# [Dataset entries]
---+---
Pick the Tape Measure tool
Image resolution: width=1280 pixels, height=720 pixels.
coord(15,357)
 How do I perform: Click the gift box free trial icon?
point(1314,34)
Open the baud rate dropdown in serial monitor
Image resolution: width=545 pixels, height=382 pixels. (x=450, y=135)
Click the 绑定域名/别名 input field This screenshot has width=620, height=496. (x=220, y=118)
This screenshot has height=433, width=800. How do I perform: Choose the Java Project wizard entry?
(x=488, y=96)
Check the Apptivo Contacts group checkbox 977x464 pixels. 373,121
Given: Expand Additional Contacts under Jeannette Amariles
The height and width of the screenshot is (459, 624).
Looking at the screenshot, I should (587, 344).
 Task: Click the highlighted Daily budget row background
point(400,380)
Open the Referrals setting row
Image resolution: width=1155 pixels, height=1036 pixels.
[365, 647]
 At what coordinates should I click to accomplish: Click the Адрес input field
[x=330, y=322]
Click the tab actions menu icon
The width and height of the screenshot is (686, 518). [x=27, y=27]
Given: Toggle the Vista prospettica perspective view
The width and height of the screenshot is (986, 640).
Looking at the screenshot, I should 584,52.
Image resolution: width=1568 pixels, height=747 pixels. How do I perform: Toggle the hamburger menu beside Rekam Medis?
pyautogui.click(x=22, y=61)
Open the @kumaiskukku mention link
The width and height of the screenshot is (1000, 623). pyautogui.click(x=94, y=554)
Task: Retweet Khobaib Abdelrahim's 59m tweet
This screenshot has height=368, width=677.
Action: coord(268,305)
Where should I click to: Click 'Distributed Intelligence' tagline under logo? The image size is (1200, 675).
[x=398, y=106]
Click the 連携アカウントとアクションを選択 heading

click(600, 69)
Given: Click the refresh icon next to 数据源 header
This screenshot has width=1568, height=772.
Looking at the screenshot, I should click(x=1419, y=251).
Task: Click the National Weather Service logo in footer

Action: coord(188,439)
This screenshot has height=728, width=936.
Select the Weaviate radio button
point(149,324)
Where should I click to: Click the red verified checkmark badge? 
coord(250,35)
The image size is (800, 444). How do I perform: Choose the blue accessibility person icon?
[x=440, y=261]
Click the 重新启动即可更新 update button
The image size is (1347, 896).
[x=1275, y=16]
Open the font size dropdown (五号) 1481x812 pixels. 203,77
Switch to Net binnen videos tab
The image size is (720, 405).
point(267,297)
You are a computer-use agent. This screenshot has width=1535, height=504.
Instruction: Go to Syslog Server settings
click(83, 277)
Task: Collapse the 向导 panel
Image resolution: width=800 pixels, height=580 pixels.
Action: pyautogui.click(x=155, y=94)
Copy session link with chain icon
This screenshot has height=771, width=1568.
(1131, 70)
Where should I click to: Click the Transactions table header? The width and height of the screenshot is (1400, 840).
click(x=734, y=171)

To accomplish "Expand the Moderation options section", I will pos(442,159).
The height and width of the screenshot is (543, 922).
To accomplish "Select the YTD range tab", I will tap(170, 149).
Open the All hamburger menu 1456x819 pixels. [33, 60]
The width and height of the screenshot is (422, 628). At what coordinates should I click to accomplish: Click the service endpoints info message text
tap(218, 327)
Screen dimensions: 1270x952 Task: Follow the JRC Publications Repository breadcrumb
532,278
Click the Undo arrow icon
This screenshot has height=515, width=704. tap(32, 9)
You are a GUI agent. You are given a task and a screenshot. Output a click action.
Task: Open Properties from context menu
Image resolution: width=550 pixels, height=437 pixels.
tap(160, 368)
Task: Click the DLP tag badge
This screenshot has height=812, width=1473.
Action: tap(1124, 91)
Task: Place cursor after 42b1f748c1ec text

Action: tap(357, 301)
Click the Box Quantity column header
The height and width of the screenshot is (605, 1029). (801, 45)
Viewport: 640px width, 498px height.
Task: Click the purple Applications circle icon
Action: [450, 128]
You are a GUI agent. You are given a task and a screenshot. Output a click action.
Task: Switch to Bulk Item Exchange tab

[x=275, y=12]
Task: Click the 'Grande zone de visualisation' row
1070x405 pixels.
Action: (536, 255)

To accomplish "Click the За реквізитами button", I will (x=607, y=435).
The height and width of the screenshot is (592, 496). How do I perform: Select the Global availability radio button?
---+---
# [Activity]
Word search in the records above: please count the lines holding "will" and state the count alone.

# [Answer below]
3